What you will do » Take the lines below beginning at the line that has "Viewport: 1080px width, 784px" and stopping after the line that has "Given: Switch to list view of campaigns", and print them exactly as they are, with no other lines.

Data section »

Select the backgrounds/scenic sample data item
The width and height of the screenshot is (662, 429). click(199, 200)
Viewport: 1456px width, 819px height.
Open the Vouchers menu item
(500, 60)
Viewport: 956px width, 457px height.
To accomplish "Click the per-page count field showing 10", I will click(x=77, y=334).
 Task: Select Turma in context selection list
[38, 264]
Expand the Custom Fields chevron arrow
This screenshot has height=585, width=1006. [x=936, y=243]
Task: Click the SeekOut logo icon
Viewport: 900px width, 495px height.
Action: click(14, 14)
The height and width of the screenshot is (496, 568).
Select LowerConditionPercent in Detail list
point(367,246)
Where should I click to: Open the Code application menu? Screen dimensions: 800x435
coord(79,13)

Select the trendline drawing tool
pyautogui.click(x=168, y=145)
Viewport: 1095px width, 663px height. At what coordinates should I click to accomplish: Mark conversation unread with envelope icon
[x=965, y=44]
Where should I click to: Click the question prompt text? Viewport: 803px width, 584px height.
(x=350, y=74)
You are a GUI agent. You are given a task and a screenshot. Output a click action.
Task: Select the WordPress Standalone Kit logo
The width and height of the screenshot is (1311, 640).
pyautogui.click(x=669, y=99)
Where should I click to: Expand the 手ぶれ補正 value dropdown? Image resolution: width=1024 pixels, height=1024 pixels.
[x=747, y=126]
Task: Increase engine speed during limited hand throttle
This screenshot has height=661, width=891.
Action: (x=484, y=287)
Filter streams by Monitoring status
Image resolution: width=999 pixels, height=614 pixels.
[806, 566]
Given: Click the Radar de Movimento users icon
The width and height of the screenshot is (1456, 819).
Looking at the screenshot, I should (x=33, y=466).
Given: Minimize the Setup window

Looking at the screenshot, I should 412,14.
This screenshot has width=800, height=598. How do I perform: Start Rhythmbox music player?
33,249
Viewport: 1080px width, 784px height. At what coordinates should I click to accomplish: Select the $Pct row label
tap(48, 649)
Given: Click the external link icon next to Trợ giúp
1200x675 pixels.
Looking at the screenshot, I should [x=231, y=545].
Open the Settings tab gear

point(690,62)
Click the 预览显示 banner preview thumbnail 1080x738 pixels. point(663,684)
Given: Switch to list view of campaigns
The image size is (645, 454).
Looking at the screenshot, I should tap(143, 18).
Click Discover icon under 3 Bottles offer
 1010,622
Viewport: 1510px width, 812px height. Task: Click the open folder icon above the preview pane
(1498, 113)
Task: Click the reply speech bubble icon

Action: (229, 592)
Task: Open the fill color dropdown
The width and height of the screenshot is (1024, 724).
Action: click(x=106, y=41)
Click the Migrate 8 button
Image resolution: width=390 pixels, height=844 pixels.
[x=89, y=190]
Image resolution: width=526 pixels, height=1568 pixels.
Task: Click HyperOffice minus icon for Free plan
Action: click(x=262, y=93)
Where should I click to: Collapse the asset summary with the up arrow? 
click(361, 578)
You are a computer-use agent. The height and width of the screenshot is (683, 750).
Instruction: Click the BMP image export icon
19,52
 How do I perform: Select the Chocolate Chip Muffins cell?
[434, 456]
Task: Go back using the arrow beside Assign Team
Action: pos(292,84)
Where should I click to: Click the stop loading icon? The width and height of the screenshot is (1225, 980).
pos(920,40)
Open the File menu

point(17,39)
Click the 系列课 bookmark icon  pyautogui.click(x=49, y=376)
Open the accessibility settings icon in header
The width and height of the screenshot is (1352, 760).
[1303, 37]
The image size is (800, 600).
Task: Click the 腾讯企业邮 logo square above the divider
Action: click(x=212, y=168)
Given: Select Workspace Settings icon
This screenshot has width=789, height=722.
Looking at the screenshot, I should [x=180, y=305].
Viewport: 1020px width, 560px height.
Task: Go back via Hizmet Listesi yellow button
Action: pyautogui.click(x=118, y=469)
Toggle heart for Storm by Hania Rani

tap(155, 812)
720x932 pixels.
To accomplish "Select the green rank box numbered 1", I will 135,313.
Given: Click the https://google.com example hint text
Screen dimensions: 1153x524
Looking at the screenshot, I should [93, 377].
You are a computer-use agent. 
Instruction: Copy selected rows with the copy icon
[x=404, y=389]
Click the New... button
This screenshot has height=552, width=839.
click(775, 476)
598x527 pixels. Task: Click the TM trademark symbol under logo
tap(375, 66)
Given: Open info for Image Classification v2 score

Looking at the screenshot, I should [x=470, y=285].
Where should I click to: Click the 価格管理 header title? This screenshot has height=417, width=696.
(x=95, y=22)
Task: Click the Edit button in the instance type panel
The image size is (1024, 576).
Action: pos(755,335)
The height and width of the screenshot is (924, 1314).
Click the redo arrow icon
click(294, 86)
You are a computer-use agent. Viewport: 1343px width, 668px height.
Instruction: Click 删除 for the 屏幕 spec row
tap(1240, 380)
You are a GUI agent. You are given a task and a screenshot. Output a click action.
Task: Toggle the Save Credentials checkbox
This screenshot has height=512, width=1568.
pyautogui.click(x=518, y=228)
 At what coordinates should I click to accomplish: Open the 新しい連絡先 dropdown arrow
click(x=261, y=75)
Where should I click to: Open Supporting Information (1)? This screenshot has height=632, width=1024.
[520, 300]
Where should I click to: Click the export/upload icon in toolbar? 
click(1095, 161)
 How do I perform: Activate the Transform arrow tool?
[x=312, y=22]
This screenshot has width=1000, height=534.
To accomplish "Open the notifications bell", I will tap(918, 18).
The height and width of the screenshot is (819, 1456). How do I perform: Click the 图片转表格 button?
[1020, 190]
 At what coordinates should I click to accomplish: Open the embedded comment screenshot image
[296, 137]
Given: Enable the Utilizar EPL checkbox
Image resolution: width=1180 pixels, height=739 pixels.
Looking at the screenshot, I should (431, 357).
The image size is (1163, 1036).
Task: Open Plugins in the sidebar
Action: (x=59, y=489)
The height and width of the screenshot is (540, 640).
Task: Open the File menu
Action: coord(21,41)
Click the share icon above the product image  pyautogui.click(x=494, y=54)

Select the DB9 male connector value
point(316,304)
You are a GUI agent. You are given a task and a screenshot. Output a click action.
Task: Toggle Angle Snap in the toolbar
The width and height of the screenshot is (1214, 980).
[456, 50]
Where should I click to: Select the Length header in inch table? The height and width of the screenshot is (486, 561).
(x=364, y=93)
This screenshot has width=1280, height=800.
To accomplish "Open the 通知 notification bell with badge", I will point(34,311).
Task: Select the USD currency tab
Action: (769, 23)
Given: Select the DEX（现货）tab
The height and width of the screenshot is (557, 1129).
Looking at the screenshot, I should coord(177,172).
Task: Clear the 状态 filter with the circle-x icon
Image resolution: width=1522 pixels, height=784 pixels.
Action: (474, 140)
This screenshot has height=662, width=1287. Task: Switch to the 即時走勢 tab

Response »
Viewport: 1080px width, 784px height. At what coordinates should I click to accomplish: Select the $Pct row label
tap(48, 649)
Given: Click the external link icon next to Trợ giúp
1200x675 pixels.
Looking at the screenshot, I should [x=231, y=545].
Open the Settings tab gear

point(690,62)
Click the 预览显示 banner preview thumbnail 1080x738 pixels. point(663,684)
Given: Switch to list view of campaigns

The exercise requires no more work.